For many a year now the Republican position on the EPA is that it creates regulations that kill jobs, pull the economy down and are bad for business; yet these arguments are not supported by the facts. Of course it is true that regulations put a financial burden on companies – meeting new standards requires an outlay of monies – yet regulations also create jobs, for example in compliance and clean-up aka pollution abatement. In addition EPA regulations save monies by improving the health and quality of life of Americans thus allowing people to have fewer sick days, work more days and be more productive: “Surveys of small businesses routinely fail to find compelling evidence that firms view taxes and regulations as a major impediment to hiring, an EPA-mandated clean-up of the Chesapeake BAY is anticipated to create 35 times as many jobs as the proposed construction of the Keystone XL pipeline, and jobs in the coal industry actually increased by 10 percent after the EPA cracked down on mountaintop-removal mining in 2009” (Jeff Spross, New Study: The Economic Benefits of EPA Regulations Massively Outweigh The Costs, https://thinkprogress.org/new-study-the-economic-benefits-of-epa-regulations-massively-outweigh-the-costs-1bdd9097856a).
Economists have varying ways of calculating the cost-benefit ratio of EPA regulations, however even conservative approaches find that EPA regulations (and in truth essentially all regulations) have an overall positive impact on jobs, the economy and businesses. Read any one of the following news articles, which come from various years and cover a variety of EPA regulations and you will hear this point repeated over and over again:http://www.pbs.org/newshour/making-sense/why-the-benefits-of-the-epas-new-carbon-rule-outweigh-the-costs-for-the-u-s-just-not-by-as-much-as-youve-heard/; https://www.washingtonpost.com/opinions/the-epas-costs-and-benefits/2011/09/01/gIQAP3uhxJ_story.html?utm_term=.8621f93590bb; http://www.livescience.com/29388-epa-tops.html; https://www.usnews.com/opinion/economic-intelligence/2015/06/08/epa-clean-water-rules-benefits-outweigh-its-costs; http://www.triplepundit.com/2013/05/economic-benefits-epa-regulations-vastly-outweigh-costs/. Thus, when one looks to the data it is clear that the EPA is not a foe to our jobs, our economy or American business.

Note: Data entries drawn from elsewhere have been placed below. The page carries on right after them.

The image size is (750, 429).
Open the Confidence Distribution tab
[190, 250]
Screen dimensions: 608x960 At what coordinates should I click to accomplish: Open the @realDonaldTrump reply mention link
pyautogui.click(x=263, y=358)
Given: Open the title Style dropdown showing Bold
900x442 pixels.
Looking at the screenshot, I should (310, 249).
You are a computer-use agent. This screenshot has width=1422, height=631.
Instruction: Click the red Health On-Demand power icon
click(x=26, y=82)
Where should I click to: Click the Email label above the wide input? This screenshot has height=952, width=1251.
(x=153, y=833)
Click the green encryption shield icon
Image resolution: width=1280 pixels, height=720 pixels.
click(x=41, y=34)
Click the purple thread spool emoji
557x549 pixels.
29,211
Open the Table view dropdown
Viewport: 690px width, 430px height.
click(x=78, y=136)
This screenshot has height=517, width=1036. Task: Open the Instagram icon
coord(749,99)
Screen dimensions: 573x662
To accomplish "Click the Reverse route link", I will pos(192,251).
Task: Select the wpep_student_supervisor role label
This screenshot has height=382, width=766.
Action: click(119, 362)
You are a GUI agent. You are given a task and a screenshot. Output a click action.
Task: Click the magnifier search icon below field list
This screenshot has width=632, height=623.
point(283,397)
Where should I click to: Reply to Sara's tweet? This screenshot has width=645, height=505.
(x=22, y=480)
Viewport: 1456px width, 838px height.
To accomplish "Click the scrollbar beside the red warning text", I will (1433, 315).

Additional reasons as to why we need the EPA come from looking back at its history. Before the EPA America was contending with an environment that was reeling from pollution and contamination – think smog, vile air, burning rivers, DDT and hazardous waste seeping into groundwater. The following articles provide concise reviews as to just how bad things were before the EPA was created: http://news.nationalgeographic.com/2016/12/environmental-protection-agency-epa-history-pruitt/, https://www.nrdc.org/stories/why-we-need-epa, http://www.audubon.org/news/why-we-need-strong-epa. Looking to our future we see even more reasons as to why we need the EPA – we live on a planet groaning under the realities of climate change.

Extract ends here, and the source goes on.